▶ [Compito assegnato]: Continua il testo sulla scuola e sui giovani della rivoluzione elettronica, riprendendo subito dopo la sua ultima frase.

Ché "Gli alunni di tutti i
tempi sono il riflesso dei
maestri". Ha ragione Sergio Sciacca a ribadirlo nel
suo commento agli Esami
di Stato.
Evidentemente, con le dovute
eccezioni. Almeno per
il passato. Ché oggi le cose
sembrano andare diversamente.
Forse per il fatto che nella
scuola, soprattutto secondaria,
ci sono meno alunni.
Meno allievi. Nel senso che
la scuola nutre meno di
quanto avvenisse nel passato
quando la cultura alta
e scientifica veniva delibata
quasi esclusivamente da
essa, dai libri e dai maestri
(non a caso ’magis-tres).
Oggi i giovani vengono addestrati
dal mercato dell’elettronica.
Che la scuola si
limita solo ad assecondare
senza minimamente tentare
di superare il cosiddetto digital divide. Pertanto
i giovani della rivoluzione
elettronica stanno vivendo
solo gli aspetti consumistici.
Abbondantemente, se è
vero che in Italia siamo i
più solerti consumatori di
telefonia e di comunicazione
elettronica, agli ultimi
posti tra i paesi Ocse per
conoscenze scientifiche e,
in particolare, matematiche.

▶ [Righe archiviate]:

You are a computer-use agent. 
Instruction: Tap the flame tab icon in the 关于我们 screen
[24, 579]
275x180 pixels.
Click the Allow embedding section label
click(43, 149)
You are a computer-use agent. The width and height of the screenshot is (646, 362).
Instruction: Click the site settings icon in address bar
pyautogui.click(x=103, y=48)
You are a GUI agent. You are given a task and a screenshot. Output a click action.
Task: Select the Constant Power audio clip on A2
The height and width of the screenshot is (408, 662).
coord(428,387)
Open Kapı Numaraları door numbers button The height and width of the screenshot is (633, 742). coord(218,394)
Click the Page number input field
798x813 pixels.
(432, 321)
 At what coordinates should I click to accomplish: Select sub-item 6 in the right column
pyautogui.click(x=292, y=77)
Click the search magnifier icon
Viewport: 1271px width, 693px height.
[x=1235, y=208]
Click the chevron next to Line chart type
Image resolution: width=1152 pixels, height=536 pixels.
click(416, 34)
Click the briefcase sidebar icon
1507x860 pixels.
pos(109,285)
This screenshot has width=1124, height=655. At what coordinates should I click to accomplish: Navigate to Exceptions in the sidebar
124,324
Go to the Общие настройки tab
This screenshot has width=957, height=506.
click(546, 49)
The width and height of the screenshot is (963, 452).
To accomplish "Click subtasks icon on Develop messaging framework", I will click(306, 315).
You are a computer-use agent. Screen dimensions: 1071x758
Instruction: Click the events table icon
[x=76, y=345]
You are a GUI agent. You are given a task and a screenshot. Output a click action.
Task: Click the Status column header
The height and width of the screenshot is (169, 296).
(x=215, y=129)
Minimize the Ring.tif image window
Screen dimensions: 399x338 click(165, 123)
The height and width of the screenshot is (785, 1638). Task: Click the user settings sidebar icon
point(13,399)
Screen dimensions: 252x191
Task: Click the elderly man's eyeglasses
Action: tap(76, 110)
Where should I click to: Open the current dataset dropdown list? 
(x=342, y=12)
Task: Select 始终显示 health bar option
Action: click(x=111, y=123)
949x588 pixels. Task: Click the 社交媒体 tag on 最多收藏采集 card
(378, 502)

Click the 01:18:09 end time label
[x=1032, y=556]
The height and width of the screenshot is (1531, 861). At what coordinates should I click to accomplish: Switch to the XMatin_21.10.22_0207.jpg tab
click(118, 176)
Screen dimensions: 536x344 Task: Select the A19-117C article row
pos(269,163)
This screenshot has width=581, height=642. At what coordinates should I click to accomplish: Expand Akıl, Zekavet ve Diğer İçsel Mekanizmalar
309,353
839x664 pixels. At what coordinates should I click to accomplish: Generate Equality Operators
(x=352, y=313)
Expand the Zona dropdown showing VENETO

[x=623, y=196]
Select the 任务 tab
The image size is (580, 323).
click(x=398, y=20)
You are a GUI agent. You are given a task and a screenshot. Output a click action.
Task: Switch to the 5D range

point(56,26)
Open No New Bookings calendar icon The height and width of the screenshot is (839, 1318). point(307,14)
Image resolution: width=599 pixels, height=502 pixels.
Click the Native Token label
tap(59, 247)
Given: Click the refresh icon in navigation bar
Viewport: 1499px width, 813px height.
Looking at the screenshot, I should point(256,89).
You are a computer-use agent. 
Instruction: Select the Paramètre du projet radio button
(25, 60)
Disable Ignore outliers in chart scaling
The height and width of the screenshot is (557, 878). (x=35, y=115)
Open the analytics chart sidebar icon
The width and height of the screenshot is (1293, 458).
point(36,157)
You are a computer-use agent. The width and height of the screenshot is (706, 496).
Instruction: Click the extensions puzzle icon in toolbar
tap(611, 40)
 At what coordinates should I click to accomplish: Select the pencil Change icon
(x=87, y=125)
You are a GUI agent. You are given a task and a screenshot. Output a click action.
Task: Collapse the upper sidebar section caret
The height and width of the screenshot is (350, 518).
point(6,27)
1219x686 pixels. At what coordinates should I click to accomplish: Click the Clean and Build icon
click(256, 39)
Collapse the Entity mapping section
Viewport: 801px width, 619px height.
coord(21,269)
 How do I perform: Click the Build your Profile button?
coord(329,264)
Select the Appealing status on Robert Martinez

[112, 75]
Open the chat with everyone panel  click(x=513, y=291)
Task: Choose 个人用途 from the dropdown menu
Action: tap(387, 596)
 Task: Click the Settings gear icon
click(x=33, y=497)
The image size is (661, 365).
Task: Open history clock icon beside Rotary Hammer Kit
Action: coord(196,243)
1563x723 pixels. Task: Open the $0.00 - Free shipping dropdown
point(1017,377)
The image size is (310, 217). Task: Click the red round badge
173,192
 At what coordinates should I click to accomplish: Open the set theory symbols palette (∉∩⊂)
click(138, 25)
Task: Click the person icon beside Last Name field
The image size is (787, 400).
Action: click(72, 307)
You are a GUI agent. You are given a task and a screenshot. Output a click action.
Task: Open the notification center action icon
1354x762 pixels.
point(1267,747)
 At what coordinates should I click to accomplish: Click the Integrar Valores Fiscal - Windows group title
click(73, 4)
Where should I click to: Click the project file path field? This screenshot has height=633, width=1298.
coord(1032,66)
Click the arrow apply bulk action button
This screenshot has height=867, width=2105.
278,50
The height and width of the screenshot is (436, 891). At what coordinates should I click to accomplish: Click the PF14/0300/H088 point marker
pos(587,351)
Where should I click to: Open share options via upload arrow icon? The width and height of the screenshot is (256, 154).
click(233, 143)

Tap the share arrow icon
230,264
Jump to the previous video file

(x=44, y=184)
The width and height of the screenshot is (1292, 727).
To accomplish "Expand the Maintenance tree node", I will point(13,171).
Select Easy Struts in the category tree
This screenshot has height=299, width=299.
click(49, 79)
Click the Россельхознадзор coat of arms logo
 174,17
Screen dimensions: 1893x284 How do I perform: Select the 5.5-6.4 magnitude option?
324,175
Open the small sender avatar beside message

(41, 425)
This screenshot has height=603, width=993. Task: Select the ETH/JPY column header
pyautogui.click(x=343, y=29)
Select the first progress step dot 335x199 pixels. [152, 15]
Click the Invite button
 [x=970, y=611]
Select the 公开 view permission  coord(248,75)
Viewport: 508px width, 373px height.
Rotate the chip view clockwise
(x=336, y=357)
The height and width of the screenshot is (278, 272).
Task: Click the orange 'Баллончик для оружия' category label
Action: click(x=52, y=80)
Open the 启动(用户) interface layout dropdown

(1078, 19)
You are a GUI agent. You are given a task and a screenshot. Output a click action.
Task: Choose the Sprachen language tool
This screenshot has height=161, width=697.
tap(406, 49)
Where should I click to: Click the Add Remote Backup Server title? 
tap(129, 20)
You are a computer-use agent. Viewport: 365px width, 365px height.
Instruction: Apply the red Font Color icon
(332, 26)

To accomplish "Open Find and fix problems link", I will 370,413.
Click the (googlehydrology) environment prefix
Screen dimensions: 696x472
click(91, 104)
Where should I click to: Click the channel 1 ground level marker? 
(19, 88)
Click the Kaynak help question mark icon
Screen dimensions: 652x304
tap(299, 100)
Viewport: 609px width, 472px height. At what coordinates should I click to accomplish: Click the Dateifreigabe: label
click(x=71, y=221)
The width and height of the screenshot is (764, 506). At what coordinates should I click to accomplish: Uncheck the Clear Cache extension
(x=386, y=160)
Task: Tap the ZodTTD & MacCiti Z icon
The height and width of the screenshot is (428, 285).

▶ [Risultato finale]:
Con grave responsabilità
dell’organizzazione scolastica
che non riesce a valutare
ancora la portata sul
piano comunicativo e degli
stili di vita -quindi della
cultura- della rivoluzione
informatica.
Nella scuola, infatti, entrano
le macchine elettroniche
solo come sussidi didattici.
Non si riesce ancora a percepire
e a far percepire come
quelle informatiche
non siano soltanto dei
mezzi, ma anche nuovi linguaggi
che stanno sconvolgendo
l’antica grammatica
(logica) lineare e sequenziale
di origine aristotelica.
Studiare di più, probabilmente
non comporterà necessariamente
e soltanto
affannarsi con sudore e fatica
sulle odiate-amate carte.
Probabilmente si tratterà
di fare cose altrettanto intelligenti
per acquisire conoscenze
attraverso i linguaggi
di cui i giovani si
servono già ora senza conoscerne
le grammatiche.
LUCIANO VULLO
Direttore scolastico
Liceo "Vittorini" Gela
(da www.lasicilia.it)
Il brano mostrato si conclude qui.